Goal of the exercise =>
All of the entries should be returned without a single change.

Dataset items:
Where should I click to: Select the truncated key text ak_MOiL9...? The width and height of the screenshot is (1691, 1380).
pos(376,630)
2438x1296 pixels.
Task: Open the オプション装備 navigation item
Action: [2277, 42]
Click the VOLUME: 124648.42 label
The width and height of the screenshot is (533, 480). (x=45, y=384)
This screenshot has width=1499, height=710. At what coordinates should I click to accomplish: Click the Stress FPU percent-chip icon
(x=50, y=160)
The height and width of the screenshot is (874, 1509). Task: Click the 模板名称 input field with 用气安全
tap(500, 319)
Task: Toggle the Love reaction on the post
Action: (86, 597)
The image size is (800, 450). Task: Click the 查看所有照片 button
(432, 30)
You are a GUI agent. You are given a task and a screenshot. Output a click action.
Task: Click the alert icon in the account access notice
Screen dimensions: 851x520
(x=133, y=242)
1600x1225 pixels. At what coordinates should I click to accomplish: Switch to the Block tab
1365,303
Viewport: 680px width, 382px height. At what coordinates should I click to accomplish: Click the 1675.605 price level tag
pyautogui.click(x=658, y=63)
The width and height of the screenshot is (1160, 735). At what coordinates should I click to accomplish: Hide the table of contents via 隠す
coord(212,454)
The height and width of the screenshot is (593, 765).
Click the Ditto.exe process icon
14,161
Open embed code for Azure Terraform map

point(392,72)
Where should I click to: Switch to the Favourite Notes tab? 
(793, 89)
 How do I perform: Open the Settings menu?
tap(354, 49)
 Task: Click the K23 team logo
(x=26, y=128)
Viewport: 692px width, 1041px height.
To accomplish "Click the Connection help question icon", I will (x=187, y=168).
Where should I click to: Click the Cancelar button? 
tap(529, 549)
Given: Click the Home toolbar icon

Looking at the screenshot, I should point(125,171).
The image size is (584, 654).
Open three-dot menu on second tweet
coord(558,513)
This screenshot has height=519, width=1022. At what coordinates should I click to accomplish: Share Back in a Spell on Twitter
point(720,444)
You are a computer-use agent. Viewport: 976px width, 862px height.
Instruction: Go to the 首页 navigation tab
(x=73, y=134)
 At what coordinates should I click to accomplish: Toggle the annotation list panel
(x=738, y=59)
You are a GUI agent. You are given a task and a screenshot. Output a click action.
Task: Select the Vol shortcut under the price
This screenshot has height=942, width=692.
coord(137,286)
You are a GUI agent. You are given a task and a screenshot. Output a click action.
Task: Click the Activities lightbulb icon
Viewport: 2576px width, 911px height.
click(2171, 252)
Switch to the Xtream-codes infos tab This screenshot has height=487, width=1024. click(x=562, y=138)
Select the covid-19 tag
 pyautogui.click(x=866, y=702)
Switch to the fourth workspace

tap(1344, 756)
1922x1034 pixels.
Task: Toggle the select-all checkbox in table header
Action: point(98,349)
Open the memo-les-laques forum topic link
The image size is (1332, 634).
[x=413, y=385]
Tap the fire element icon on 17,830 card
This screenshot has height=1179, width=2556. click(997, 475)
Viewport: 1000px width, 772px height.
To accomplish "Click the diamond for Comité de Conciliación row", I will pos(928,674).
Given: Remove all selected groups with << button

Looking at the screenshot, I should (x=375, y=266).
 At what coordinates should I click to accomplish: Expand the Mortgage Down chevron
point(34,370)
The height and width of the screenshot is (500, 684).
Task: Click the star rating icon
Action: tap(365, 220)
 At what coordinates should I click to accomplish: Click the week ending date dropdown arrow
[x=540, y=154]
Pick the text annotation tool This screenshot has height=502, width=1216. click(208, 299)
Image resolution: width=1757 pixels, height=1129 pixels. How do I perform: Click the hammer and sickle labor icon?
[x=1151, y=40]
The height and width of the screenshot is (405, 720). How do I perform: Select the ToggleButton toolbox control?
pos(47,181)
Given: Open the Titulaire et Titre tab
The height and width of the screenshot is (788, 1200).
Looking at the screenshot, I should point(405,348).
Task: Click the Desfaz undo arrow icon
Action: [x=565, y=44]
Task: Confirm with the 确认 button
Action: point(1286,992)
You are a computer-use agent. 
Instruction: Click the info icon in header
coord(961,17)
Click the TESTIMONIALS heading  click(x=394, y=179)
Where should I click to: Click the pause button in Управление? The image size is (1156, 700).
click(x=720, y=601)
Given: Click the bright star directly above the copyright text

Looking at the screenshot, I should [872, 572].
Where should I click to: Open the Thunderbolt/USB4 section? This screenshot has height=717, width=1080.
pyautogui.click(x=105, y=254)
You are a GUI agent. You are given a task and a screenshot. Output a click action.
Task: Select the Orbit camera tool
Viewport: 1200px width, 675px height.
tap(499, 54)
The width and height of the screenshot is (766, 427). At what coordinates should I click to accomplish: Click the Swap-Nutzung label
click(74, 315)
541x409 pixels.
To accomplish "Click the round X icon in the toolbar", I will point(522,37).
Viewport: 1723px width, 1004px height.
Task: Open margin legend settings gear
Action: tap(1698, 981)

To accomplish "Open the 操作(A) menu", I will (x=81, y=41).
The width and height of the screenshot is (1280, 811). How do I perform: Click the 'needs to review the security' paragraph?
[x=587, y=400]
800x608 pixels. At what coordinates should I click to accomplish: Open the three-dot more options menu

Exercise output =>
Where should I click to: Select the truncated key text ak_MOiL9...? The width and height of the screenshot is (1691, 1380).
pos(376,630)
2438x1296 pixels.
Task: Open the オプション装備 navigation item
Action: [2277, 42]
Click the VOLUME: 124648.42 label
The width and height of the screenshot is (533, 480). (x=45, y=384)
This screenshot has width=1499, height=710. At what coordinates should I click to accomplish: Click the Stress FPU percent-chip icon
(x=50, y=160)
The height and width of the screenshot is (874, 1509). Task: Click the 模板名称 input field with 用气安全
tap(500, 319)
Task: Toggle the Love reaction on the post
Action: (86, 597)
The image size is (800, 450). Task: Click the 查看所有照片 button
(432, 30)
You are a GUI agent. You are given a task and a screenshot. Output a click action.
Task: Click the alert icon in the account access notice
Screen dimensions: 851x520
(x=133, y=242)
1600x1225 pixels. At what coordinates should I click to accomplish: Switch to the Block tab
1365,303
Viewport: 680px width, 382px height. At what coordinates should I click to accomplish: Click the 1675.605 price level tag
pyautogui.click(x=658, y=63)
The width and height of the screenshot is (1160, 735). At what coordinates should I click to accomplish: Hide the table of contents via 隠す
coord(212,454)
The height and width of the screenshot is (593, 765).
Click the Ditto.exe process icon
14,161
Open embed code for Azure Terraform map

point(392,72)
Where should I click to: Switch to the Favourite Notes tab? 
(793, 89)
 How do I perform: Open the Settings menu?
tap(354, 49)
 Task: Click the K23 team logo
(x=26, y=128)
Viewport: 692px width, 1041px height.
To accomplish "Click the Connection help question icon", I will (x=187, y=168).
Where should I click to: Click the Cancelar button? 
tap(529, 549)
Given: Click the Home toolbar icon

Looking at the screenshot, I should point(125,171).
The image size is (584, 654).
Open three-dot menu on second tweet
coord(558,513)
This screenshot has height=519, width=1022. At what coordinates should I click to accomplish: Share Back in a Spell on Twitter
point(720,444)
You are a computer-use agent. Viewport: 976px width, 862px height.
Instruction: Go to the 首页 navigation tab
(x=73, y=134)
 At what coordinates should I click to accomplish: Toggle the annotation list panel
(x=738, y=59)
You are a GUI agent. You are given a task and a screenshot. Output a click action.
Task: Select the Vol shortcut under the price
This screenshot has height=942, width=692.
coord(137,286)
You are a GUI agent. You are given a task and a screenshot. Output a click action.
Task: Click the Activities lightbulb icon
Viewport: 2576px width, 911px height.
click(2171, 252)
Switch to the Xtream-codes infos tab This screenshot has height=487, width=1024. click(x=562, y=138)
Select the covid-19 tag
 pyautogui.click(x=866, y=702)
Switch to the fourth workspace

tap(1344, 756)
1922x1034 pixels.
Task: Toggle the select-all checkbox in table header
Action: point(98,349)
Open the memo-les-laques forum topic link
The image size is (1332, 634).
[x=413, y=385]
Tap the fire element icon on 17,830 card
This screenshot has height=1179, width=2556. click(997, 475)
Viewport: 1000px width, 772px height.
To accomplish "Click the diamond for Comité de Conciliación row", I will pos(928,674).
Given: Remove all selected groups with << button

Looking at the screenshot, I should (x=375, y=266).
 At what coordinates should I click to accomplish: Expand the Mortgage Down chevron
point(34,370)
The height and width of the screenshot is (500, 684).
Task: Click the star rating icon
Action: tap(365, 220)
 At what coordinates should I click to accomplish: Click the week ending date dropdown arrow
[x=540, y=154]
Pick the text annotation tool This screenshot has height=502, width=1216. click(208, 299)
Image resolution: width=1757 pixels, height=1129 pixels. How do I perform: Click the hammer and sickle labor icon?
[x=1151, y=40]
The height and width of the screenshot is (405, 720). How do I perform: Select the ToggleButton toolbox control?
pos(47,181)
Given: Open the Titulaire et Titre tab
The height and width of the screenshot is (788, 1200).
Looking at the screenshot, I should point(405,348).
Task: Click the Desfaz undo arrow icon
Action: [x=565, y=44]
Task: Confirm with the 确认 button
Action: point(1286,992)
You are a computer-use agent. 
Instruction: Click the info icon in header
coord(961,17)
Click the TESTIMONIALS heading  click(x=394, y=179)
Where should I click to: Click the pause button in Управление? The image size is (1156, 700).
click(x=720, y=601)
Given: Click the bright star directly above the copyright text

Looking at the screenshot, I should [872, 572].
Where should I click to: Open the Thunderbolt/USB4 section? This screenshot has height=717, width=1080.
pyautogui.click(x=105, y=254)
You are a GUI agent. You are given a task and a screenshot. Output a click action.
Task: Select the Orbit camera tool
Viewport: 1200px width, 675px height.
tap(499, 54)
The width and height of the screenshot is (766, 427). At what coordinates should I click to accomplish: Click the Swap-Nutzung label
click(74, 315)
541x409 pixels.
To accomplish "Click the round X icon in the toolbar", I will point(522,37).
Viewport: 1723px width, 1004px height.
Task: Open margin legend settings gear
Action: tap(1698, 981)

To accomplish "Open the 操作(A) menu", I will (x=81, y=41).
The width and height of the screenshot is (1280, 811). How do I perform: Click the 'needs to review the security' paragraph?
[x=587, y=400]
800x608 pixels. At what coordinates should I click to accomplish: Open the three-dot more options menu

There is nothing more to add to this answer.